Task to complete: Please, could you print all the lines below exactly, leaving out the pictures?

Data to examine:
BEGIN
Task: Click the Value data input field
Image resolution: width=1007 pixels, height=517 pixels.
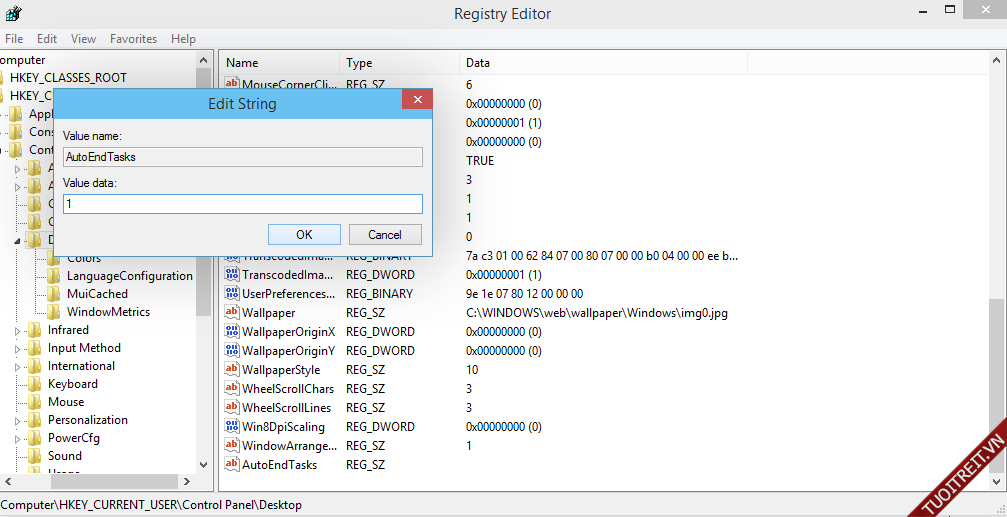Action: [x=242, y=204]
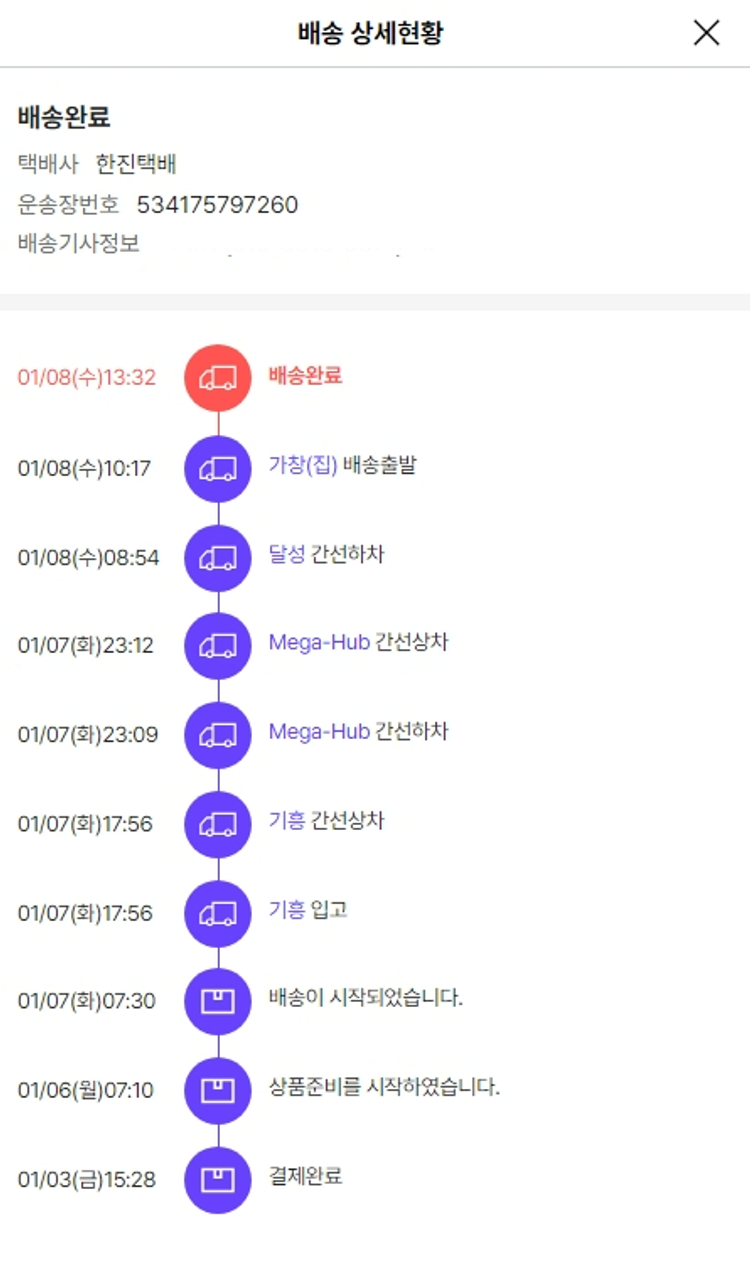This screenshot has height=1264, width=750.
Task: Open the 가창(집) location link
Action: [303, 465]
END
Answer for this exercise:
Task: Click the Value data input field
Image resolution: width=1007 pixels, height=517 pixels.
Action: [x=242, y=204]
This screenshot has height=1264, width=750.
Task: Open the 가창(집) location link
Action: [303, 465]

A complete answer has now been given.